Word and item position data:

================================

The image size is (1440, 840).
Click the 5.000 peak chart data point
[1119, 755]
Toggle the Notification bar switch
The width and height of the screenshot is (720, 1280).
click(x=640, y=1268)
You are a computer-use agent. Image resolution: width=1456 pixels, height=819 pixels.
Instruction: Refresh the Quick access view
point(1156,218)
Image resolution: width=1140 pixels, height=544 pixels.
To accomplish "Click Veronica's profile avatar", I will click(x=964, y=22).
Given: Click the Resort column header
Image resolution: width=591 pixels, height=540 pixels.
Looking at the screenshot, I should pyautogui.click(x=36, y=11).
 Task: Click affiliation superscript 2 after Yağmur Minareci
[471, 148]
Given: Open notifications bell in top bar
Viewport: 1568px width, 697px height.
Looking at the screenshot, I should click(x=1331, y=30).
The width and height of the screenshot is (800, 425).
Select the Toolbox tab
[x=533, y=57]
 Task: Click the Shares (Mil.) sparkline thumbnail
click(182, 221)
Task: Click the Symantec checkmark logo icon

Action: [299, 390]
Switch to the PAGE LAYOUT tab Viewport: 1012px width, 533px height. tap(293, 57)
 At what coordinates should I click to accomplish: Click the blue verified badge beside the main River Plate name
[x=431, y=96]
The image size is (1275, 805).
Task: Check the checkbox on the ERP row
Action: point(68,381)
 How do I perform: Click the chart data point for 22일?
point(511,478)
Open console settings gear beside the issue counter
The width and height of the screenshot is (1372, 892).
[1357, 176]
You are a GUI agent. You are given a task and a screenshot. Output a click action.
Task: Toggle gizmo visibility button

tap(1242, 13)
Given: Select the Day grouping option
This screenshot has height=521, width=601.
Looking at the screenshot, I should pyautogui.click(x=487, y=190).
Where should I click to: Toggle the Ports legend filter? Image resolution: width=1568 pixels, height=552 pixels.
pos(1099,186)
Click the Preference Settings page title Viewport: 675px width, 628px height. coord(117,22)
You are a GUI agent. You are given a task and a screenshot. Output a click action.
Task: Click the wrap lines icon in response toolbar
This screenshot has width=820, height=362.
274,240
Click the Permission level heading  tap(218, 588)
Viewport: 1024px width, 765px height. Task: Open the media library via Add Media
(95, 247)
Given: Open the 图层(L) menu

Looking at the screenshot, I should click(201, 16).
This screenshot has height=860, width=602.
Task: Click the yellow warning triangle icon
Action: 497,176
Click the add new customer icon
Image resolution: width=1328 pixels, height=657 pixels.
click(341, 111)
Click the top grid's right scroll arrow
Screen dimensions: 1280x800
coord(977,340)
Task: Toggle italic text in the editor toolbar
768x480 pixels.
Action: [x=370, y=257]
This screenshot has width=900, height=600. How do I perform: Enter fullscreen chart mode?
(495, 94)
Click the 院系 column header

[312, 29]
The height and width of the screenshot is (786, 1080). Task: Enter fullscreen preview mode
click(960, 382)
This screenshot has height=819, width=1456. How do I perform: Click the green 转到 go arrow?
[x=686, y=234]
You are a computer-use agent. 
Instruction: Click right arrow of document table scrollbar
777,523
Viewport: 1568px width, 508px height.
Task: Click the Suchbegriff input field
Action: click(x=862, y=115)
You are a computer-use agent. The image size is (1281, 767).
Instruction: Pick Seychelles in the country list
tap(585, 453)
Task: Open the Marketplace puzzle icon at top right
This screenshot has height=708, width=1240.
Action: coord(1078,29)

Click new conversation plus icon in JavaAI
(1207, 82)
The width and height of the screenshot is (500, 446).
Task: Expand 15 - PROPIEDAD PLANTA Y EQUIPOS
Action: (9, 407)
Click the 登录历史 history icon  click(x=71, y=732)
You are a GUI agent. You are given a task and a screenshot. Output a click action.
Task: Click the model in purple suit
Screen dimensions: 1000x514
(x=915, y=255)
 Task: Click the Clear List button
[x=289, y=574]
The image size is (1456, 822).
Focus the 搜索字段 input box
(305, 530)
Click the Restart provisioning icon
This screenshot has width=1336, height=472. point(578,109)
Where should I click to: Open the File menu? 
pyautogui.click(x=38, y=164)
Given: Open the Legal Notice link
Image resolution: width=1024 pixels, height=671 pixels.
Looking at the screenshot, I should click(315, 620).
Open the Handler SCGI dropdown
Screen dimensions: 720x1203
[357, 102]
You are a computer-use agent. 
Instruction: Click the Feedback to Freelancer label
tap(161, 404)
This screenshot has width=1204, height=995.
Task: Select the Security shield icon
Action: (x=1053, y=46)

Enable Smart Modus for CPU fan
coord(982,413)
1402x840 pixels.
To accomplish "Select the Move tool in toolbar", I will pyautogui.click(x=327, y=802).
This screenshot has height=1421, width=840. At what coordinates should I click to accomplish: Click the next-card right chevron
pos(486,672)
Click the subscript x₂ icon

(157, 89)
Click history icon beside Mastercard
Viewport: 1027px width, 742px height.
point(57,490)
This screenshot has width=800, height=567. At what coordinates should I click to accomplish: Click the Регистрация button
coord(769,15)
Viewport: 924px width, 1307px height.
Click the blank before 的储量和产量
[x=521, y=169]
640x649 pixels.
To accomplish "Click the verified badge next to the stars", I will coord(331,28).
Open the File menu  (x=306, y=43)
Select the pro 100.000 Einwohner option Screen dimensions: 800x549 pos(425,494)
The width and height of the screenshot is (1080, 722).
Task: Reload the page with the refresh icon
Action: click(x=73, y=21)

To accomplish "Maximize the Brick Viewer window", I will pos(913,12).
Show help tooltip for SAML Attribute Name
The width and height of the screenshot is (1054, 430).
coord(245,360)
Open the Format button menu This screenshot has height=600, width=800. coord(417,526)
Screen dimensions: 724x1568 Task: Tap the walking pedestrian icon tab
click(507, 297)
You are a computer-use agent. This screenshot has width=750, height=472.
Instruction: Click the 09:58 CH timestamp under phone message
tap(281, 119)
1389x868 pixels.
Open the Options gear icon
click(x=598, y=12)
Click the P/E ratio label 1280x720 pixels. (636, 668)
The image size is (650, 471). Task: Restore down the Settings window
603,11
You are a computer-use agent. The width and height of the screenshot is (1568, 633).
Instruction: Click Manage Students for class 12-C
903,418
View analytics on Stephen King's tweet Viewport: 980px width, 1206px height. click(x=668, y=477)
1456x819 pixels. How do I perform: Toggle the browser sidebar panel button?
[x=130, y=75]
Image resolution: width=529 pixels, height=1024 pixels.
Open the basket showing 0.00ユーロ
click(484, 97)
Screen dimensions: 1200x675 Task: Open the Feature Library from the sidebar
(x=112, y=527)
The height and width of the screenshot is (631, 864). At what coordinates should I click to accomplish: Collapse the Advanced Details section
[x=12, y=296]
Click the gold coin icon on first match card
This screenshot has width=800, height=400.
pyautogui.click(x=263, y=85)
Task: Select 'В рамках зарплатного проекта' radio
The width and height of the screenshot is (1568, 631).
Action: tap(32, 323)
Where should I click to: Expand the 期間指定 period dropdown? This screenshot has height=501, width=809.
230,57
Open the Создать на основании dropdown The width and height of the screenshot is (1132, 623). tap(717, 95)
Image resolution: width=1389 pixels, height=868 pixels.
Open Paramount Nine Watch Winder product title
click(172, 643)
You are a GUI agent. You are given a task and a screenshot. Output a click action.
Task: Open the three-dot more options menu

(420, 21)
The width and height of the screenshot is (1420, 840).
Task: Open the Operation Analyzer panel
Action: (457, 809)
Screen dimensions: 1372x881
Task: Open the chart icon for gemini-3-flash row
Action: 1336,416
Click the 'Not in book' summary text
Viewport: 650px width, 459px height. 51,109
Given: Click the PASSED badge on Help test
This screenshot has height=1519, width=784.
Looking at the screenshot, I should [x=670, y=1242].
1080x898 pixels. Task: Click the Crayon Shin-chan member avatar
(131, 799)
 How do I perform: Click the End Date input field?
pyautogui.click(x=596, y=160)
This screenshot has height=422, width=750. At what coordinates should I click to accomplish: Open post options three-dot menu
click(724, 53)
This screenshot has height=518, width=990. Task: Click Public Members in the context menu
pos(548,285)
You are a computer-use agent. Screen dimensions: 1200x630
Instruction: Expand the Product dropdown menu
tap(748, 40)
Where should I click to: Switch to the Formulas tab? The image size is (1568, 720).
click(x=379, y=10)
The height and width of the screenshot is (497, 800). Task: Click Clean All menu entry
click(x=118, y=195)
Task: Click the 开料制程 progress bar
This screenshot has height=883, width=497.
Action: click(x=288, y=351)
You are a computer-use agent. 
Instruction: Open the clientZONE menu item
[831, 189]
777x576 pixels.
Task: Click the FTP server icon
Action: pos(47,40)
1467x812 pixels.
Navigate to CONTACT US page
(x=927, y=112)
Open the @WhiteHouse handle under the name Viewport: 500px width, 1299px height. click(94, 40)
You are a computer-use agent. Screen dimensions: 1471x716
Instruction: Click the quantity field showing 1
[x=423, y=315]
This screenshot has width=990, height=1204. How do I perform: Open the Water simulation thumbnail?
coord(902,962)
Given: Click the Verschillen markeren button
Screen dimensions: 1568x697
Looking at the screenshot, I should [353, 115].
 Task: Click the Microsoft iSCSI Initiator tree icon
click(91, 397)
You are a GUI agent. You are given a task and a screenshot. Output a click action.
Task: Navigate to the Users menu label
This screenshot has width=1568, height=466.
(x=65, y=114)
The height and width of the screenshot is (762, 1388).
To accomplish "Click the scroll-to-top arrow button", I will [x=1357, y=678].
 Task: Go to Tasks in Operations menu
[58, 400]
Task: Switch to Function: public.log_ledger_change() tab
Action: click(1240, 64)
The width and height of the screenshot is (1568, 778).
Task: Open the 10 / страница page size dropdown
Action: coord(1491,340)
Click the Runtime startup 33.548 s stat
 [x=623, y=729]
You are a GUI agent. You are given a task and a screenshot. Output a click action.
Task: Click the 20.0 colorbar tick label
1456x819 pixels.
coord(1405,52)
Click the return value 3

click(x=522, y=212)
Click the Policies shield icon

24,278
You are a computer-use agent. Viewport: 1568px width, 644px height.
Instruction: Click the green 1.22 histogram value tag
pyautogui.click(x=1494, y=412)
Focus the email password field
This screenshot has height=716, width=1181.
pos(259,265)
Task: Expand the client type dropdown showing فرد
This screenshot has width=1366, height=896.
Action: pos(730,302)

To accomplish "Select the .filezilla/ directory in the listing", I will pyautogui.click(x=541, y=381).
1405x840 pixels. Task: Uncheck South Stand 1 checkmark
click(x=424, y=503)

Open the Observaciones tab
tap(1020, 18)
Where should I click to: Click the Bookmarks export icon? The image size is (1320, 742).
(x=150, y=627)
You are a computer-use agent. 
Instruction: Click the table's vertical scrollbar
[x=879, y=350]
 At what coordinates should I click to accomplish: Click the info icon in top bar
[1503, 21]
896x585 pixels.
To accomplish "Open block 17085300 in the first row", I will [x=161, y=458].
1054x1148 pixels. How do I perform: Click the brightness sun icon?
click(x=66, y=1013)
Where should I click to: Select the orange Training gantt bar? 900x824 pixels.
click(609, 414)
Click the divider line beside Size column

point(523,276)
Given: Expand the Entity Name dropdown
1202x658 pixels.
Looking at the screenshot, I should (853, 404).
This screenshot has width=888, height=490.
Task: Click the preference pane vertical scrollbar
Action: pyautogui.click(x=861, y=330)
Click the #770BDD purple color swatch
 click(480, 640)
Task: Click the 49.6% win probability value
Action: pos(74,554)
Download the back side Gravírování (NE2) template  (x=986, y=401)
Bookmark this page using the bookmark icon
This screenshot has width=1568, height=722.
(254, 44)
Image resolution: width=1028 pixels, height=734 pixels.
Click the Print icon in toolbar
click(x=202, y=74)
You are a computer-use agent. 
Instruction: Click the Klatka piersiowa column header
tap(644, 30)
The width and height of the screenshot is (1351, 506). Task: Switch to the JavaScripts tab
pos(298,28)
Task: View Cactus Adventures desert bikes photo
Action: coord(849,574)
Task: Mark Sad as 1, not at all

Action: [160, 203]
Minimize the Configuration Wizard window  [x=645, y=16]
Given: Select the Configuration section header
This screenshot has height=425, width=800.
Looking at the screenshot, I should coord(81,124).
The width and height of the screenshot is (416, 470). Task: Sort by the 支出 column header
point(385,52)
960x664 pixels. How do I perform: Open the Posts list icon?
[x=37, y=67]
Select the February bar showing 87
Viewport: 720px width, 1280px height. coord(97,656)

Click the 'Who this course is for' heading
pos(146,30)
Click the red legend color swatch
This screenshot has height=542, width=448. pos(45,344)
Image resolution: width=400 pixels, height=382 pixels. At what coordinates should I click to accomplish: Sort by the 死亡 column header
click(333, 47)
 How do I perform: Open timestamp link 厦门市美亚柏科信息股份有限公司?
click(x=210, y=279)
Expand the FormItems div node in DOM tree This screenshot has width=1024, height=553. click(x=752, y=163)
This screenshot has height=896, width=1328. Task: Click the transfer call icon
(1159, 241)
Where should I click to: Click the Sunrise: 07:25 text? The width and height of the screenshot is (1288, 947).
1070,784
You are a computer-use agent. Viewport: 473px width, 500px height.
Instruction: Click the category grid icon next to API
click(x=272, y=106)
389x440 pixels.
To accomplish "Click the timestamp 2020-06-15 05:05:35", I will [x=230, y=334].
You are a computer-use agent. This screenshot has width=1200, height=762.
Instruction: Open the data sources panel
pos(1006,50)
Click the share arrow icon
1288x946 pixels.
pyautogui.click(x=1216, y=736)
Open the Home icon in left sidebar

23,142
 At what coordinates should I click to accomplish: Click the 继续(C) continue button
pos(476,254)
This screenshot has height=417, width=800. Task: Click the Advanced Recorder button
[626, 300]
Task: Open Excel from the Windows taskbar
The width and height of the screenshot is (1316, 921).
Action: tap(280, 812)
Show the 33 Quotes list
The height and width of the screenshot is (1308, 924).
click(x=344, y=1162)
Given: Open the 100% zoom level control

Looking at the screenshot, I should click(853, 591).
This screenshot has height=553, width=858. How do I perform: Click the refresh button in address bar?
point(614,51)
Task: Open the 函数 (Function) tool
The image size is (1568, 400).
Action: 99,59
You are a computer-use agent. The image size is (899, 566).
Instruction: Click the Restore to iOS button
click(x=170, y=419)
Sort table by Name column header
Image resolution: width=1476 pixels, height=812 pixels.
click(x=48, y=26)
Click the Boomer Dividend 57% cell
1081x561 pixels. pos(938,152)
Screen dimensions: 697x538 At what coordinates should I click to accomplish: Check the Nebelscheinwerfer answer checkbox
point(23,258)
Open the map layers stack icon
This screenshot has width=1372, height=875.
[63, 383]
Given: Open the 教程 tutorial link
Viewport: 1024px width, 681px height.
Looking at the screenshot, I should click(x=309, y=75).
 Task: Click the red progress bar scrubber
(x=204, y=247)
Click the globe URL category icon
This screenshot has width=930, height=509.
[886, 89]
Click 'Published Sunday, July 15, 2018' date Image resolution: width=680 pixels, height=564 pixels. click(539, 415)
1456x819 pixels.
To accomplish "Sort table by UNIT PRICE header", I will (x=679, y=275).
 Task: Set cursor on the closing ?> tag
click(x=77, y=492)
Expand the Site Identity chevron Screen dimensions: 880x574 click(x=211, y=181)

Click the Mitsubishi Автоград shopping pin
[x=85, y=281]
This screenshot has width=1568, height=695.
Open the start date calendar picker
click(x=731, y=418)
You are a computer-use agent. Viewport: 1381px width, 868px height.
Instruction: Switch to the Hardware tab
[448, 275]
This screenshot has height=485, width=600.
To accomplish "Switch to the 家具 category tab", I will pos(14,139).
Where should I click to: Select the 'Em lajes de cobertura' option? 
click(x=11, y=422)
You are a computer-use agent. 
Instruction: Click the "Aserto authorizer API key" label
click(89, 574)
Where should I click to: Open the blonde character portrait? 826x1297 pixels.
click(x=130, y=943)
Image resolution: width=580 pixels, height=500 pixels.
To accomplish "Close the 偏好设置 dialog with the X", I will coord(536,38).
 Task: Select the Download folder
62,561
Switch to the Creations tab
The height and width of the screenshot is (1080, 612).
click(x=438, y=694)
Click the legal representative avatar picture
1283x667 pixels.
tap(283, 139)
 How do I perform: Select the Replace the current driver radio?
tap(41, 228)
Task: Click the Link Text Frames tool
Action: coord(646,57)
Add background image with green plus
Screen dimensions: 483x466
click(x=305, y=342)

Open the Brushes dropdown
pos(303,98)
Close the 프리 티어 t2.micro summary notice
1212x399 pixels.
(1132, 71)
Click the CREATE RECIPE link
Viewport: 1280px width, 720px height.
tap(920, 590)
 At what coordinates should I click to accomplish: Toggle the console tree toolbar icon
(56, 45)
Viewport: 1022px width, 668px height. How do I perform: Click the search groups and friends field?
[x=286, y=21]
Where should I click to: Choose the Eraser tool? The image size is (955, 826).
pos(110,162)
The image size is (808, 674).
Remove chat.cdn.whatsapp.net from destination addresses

================================

DIRECTION: Turn the rows from the start through the line containing "point(1156,218)" into a two-column CSV with the headers request and answer. Give one row per request, with its text and its answer each in one quoted field and line breaks replaced by spaces.

TASK OUTPUT:
request,answer
"The image size is (1440, 840). Click the 5.000 peak chart data point","[1119, 755]"
"Toggle the Notification bar switch The width and height of the screenshot is (720, 1280).","click(x=640, y=1268)"
"You are a computer-use agent. Image resolution: width=1456 pixels, height=819 pixels. Instruction: Refresh the Quick access view","point(1156,218)"